In terms of simply providing stable access to a large file and reducing load at both ends, a variety of network technologies were investigated as part of the Big Data Project including popular peer-to-peer methods such as BitTorrent.[2] It was concluded that, although such a method could support a distributed archiving model, the reuse of data (especially Big Data) is likely to be an occasional and limited activity within a small community. The consequence of this pattern is that limited downloads—and thus peers—would create little, if any, improvement in download speed or reliability. High-speed “Point of Access” (PoA) optical networks such as the JANET Lightpath service were also considered but the cost of implementation (several thousand pounds) prevented this proceeding further. These examples illustrate some of the difficulties presented by Big Data in terms of allowing online access to users.

Web services and grid computing

Web Services and Grid Computing techniques both provide a more flexible approach to disseminating data but also increase cost to the archive. Web Services such the National Geoscience Data Centre GeoIndex[4] and the British Atmospheric Data Centre Data Extractor Tool allow users to navigate datasets online and to define and extract subsets of data. In addition, other web services and grid-based applications, such as NERC Earth Observation Data Centre contain tools that allow users to skip the download stage altogether. Instead, users can process data in various ways or to other formats online, without the need to download the whole dataset. Such services obviously have a huge potential to improve the issues of previewing data and download capabilities (and even user access to software) but provision of these tools places a greater cost on the archive.

Physical media

Currently, the most consistent way of disseminating very large datasets is by request on portable media such as DVDs (for smaller sizes) and external hard drives (for anything larger). As noted already, one-terabyte portable hard drives are relatively cheap and available and can be supplied as well as returned.

Acquiring large files is likely to be expensive in one way or another, whether due to occupation of bandwidth or to costs for preparing media. Clearly, potential users need to be able ascertain the relevance of available data to their work. Traditionally, this has been accomplished through extensive online descriptive metadata catalogues such as the National Oceonography Centre SeaDOG database, which act as pointers to data holders from which the user can negotiate data download. The use of “tasters” such as thumbnail images or movie clips is also a well-established decision support mechanism.

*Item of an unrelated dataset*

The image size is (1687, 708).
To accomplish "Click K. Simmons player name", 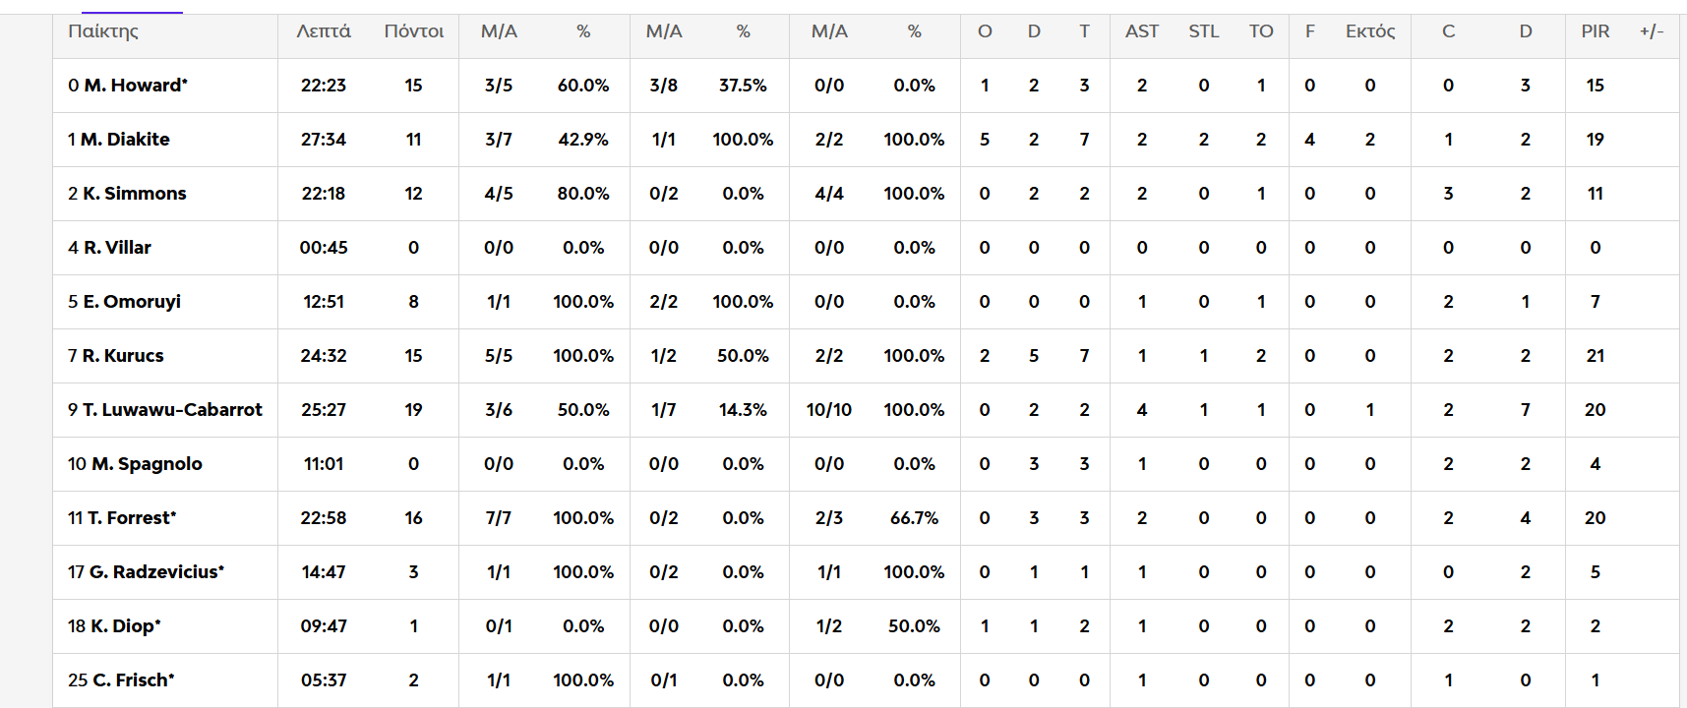I will point(134,194).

Big data suggests some more unusual mechanisms such as fly-throughs and point cloud models; for example, the point cloud models produced by the Big Data case study “Breaking through Rock Art Recording’[8]. These are generally project outcomes and tend to use decimated datasets, but they will inform on the relevance of the associated raw data.

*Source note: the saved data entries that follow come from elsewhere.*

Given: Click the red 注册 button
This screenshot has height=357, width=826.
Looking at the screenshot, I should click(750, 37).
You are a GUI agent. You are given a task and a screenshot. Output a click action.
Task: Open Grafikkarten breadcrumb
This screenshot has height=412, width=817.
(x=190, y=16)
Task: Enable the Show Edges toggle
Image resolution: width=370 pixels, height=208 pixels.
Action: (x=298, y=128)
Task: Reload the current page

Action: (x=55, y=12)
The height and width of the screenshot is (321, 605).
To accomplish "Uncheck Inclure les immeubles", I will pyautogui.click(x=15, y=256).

[1]https://archaeologydataservice.ac.uk/about/projects/big-data/

[2] http://www.bittorrent.com/

[4] http://www.bgs.ac.uk/services/ngdc/home.html

[8] Durham University (2005) Breaking Through Rock Art Recording: 3D laser scanning of megalithic rock art [data-set]. York: Archaeology Data Service [distributor] https://doi.org/10.5284/1000248

Bibliography

Gilheany, S. (nd) The Decline of Magnetic Disk Storage Cost Over the Next 25 Years. White paper.